Mr. Logan's PhD studentship was funded, in part, from the EPSRC and Nestle Health Science, during the conduct of the study. Dr. Hansen reports consultancy fees and conference support from Nutricia and consultancy fees from 4D Pharma. Dr. Gerasimidis reports grants from Nestle Global, during the conduct of the study; grants and personal fees from Nutricia, outside the submitted work. Dr. Russell reports speaker's fees, travel support and medical board meeting participation from Abbvie, Therakos, Celltrion, Nestle and Ferring Pharmaceuticals, outside the submitted work.
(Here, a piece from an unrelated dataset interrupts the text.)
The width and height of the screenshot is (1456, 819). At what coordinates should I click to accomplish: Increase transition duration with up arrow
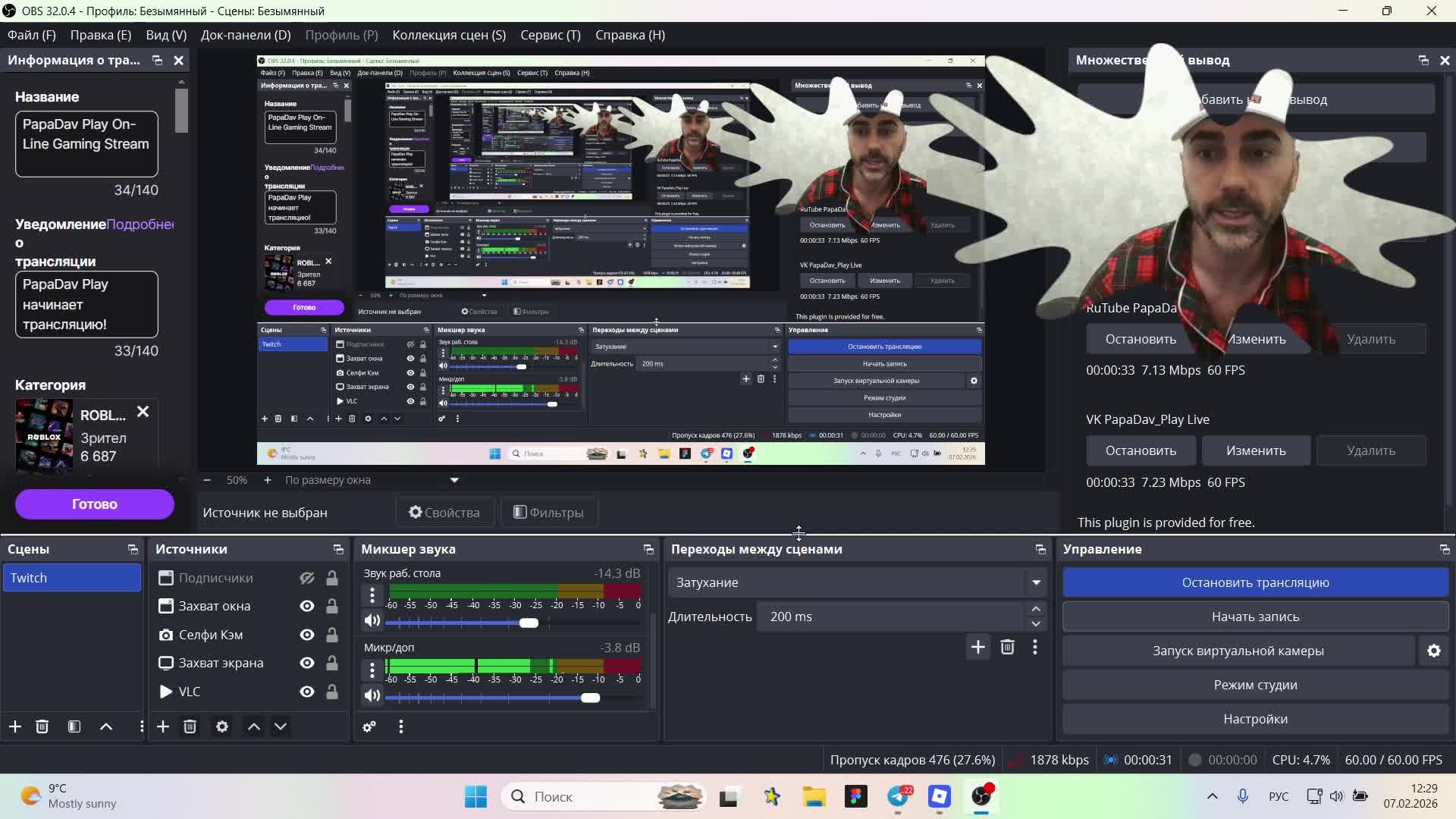[1036, 609]
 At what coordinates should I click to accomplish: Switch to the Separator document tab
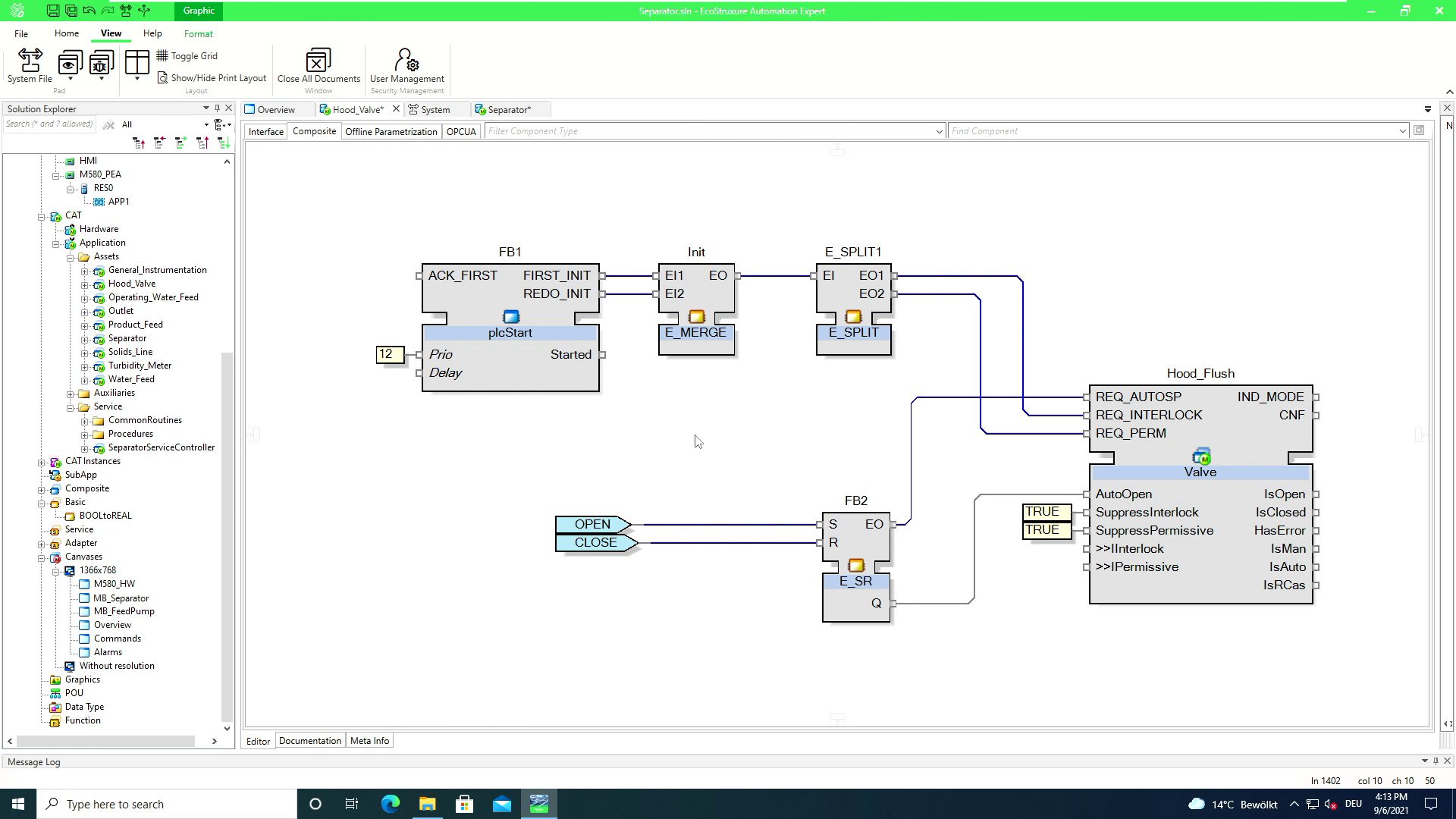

No conflicts of interest, financial or otherwise, are declared by the other authors.

Author contributions

MJO developed the initial concept, designed and performed the experiments, analysed the data and prepared the manuscript; ML recruited participants, collected and curated samples; SAJ helped develop the initial concept, assisted in experimental design and critically appraised the manuscript; AM provided technical assistance throughout the study; GF conducted intra-macrophage replication experiments; GLH and RH supplied clinical isolates and patient specific details from the BISCUIT study; RP and EP extracted DNA from faecal samples and conducted qPCR; RKR, ML and RH recruited participants and followed them up; KG & RKR designed the clinical study, applied for funding and ethical approvals; RKR, UZI, KG supervised and co-ordinated the clinical study; DMW developed the initial concept, designed the experiments, analysed the data and prepared the manuscript. All authors contributed to editing the manuscript for publication.

General

We thank Professor José R. Penades for his constructive criticism of the manuscript.